---------- Source extract ----------
The term “Business Logic” can be misleading, but in the context of web application security and bug bounties, a Business Logic Vulnerability is when an attacker is able to make a website or application perform an action that was never intended by the developers. For example, a eCommerce website may allow you to perform a transaction, without actually going through the intended shopping cart sequence. This could potentially lead to invalided input supplied during the transaction process and cause unwanted outcomes.
Another term for these vulnerabilities is “Logic Flaws”. Since logic flaws typically require a human element for thinking about what the web application can do, and how we can make it do things that aren’t intended, they make for a great vulnerability category to hunt for, since vulnerability scanners typically won’t find these type of bugs.
Table of Contents:
- Example A: Excessive trust in client-side controls:
- Example B: 2FA Broken Logic
- Example C: High-Level Logic Vulnerability
- Example D: Low-Level Logic Flaw
- Example E: Inconsistent Handling of Exceptional Input
- Example F: Inconsistent Security Controls
- Example G: Weak Isolation on Dual-Use Endpoint
- Example H: Password Reset Broken Logic
- Example I: 2FA Simple Bypass
- Example J: Insufficient Workflow Validation
- Example K: Authentication Bypass via Flawed State Machine
- Example L: Flawed Enforcement of Business Rules
- Example M: Infinite Money Logic Flaw
Example A: Excessive Trust in Client-Side Controls
In this example, we have a eCommerce website that sells a jacket for over $1,000. When the item is added to the cart, the price is also sent in the request. We can intercept this request and adjust the price of the item ourselves using Burp Suite.
Example B: 2FA Broken Logic
In this example, we have a web application that utilizes 2FA. We notice by observing the requests after signing in that in addition to sending our username/password, a 2nd request is sent that will request a 2FA code to be generated for whatever user is supplied in the “verify” parameter.
If we sign in with our own account (since we know valid credentials to it), we can then modify the request so that the verification code is generated for a different account by replacing “wiener” with our target, “carlos”.
---------- Data for the task ----------
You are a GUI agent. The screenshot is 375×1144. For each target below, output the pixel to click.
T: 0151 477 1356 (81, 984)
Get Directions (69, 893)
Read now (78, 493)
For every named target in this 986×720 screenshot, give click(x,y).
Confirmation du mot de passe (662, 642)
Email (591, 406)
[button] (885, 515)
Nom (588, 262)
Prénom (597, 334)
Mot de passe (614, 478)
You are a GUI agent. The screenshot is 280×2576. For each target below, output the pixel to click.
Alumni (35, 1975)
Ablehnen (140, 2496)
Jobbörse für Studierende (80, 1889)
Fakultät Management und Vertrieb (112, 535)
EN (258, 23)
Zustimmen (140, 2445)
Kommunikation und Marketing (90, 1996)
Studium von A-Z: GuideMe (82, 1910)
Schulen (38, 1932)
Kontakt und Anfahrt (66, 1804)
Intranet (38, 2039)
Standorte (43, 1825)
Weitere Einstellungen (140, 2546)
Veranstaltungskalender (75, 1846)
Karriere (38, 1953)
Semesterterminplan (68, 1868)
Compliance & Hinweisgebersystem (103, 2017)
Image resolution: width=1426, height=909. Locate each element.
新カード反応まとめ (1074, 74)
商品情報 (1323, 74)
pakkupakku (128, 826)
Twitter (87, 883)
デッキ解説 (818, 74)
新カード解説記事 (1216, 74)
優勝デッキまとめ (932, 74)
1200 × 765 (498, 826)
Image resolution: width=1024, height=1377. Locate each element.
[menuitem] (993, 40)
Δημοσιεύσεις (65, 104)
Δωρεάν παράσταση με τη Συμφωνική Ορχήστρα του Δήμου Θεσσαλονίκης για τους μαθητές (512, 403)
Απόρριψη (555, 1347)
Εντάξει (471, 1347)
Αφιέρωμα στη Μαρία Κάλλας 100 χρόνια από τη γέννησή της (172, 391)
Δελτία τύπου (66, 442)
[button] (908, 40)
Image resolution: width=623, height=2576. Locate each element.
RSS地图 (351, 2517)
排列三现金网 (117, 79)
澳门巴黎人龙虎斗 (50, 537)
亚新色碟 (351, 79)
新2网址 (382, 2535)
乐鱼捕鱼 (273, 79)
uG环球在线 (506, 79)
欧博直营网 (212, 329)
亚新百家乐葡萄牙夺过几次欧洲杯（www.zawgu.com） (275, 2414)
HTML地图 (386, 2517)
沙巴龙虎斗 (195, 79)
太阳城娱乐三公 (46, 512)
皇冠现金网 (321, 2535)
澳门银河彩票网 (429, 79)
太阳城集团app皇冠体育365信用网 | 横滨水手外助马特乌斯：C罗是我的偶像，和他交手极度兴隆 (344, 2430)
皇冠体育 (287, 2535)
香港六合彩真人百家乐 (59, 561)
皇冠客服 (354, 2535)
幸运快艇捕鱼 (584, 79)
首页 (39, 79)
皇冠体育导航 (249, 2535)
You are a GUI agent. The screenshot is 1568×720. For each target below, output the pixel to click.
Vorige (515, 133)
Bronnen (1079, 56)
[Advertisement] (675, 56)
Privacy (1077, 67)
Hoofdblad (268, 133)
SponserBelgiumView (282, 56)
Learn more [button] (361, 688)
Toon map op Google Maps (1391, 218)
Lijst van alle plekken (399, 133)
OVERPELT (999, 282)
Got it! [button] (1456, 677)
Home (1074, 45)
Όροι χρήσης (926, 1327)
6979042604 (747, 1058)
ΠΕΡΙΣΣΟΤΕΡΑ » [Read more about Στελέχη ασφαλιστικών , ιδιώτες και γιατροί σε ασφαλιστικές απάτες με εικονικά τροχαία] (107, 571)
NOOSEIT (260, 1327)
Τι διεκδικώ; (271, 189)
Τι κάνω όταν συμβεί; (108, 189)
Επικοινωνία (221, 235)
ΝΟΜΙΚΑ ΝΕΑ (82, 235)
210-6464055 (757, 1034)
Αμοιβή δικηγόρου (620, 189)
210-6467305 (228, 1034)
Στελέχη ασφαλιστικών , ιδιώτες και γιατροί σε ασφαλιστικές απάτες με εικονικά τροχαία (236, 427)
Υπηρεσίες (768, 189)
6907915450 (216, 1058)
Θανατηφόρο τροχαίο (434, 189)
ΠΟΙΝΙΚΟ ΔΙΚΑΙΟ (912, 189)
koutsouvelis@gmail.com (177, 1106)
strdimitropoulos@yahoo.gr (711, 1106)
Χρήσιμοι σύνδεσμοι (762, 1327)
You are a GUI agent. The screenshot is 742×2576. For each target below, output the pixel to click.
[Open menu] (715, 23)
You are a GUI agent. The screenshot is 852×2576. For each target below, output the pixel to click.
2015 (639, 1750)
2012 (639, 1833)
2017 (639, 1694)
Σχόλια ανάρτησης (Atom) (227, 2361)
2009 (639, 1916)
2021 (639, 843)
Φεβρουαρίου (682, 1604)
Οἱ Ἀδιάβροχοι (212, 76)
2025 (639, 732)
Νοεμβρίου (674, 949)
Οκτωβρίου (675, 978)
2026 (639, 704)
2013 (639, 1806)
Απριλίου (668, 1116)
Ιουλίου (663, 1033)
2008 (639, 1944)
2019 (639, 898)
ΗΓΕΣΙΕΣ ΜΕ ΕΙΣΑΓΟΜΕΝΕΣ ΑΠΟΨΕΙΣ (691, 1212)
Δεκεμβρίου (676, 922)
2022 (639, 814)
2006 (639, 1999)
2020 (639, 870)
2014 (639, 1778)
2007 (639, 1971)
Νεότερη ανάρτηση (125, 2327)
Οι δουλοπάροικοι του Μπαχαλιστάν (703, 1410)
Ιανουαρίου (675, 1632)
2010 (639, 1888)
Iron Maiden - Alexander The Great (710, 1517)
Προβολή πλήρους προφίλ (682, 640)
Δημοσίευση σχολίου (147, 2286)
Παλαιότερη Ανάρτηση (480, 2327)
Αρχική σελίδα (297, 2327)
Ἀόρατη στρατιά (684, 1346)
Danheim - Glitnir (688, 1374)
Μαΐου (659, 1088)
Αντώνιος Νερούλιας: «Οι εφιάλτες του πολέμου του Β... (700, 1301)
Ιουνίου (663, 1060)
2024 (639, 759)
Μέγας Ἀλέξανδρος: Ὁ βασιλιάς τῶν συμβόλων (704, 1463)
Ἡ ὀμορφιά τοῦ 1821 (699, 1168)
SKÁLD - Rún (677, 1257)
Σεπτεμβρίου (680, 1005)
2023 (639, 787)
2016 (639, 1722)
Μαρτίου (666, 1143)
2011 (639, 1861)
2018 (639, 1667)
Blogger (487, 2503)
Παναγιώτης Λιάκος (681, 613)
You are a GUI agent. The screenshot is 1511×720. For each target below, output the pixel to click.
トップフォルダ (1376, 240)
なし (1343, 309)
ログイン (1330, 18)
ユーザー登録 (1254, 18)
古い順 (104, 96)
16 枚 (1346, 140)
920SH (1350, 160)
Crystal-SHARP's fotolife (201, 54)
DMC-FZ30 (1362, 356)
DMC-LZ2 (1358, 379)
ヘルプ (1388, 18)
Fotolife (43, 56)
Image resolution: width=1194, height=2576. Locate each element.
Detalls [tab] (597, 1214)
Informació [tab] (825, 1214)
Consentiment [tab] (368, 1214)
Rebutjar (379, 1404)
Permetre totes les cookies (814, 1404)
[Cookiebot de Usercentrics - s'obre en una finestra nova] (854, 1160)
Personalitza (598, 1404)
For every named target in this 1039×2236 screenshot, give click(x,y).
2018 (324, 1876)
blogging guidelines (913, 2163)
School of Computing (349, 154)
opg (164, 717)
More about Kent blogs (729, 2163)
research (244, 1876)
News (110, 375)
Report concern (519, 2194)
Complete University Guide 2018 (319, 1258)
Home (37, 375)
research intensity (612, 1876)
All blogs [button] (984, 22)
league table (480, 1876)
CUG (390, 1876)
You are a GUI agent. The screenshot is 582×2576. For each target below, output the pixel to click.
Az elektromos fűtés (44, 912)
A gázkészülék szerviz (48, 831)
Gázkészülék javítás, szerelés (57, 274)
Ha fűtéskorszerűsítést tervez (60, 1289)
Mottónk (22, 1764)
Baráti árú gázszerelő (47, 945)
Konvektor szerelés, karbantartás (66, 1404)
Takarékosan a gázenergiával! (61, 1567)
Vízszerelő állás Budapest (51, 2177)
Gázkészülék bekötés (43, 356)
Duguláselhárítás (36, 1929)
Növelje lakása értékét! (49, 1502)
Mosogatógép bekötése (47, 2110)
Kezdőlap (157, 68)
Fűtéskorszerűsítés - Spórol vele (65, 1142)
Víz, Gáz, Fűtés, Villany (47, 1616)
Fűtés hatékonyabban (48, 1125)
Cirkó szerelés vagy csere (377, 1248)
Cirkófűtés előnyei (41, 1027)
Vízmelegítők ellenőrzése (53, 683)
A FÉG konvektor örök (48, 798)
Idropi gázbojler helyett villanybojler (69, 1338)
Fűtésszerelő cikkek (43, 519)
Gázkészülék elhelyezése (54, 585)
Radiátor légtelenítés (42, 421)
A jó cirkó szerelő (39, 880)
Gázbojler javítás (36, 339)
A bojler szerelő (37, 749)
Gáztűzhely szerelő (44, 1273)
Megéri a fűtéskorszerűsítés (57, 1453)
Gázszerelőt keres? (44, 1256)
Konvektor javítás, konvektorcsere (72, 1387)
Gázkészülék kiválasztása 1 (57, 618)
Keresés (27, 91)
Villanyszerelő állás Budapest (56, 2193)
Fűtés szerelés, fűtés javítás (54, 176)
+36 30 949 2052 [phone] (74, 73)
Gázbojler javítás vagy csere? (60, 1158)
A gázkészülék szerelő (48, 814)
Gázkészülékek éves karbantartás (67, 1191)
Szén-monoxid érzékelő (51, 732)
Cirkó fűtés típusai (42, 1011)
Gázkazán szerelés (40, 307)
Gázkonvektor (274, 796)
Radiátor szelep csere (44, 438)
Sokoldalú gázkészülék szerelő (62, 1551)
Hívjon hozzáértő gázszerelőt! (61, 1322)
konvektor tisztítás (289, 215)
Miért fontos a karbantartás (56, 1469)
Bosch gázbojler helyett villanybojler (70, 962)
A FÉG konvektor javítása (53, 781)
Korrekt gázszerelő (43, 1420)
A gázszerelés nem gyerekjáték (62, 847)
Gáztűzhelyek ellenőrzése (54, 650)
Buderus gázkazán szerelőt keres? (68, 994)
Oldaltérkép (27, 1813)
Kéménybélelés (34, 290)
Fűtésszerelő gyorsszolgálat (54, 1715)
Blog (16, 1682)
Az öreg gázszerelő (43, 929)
----------
• [Set of tasks]
1) Output the passage of the business logic article that begins at the words "Another term for" and ends after "type of bugs.".
2) Gather every line of the listing that contains the string "agent".
The article and the listing were taken from separate, unrelated sources.

• [Outputs in order]
1)
Another term for these vulnerabilities is “Logic Flaws”. Since logic flaws typically require a human element for thinking about what the web application can do, and how we can make it do things that aren’t intended, they make for a great vulnerability category to hunt for, since vulnerability scanners typically won’t find these type of bugs.

2)
You are a GUI agent. The screenshot is 375×1144. For each target below, output the pixel to click.
You are a GUI agent. The screenshot is 280×2576. For each target below, output the pixel to click.
You are a GUI agent. The screenshot is 1568×720. For each target below, output the pixel to click.
You are a GUI agent. The screenshot is 742×2576. For each target below, output the pixel to click.
You are a GUI agent. The screenshot is 852×2576. For each target below, output the pixel to click.
You are a GUI agent. The screenshot is 1511×720. For each target below, output the pixel to click.
You are a GUI agent. The screenshot is 582×2576. For each target below, output the pixel to click.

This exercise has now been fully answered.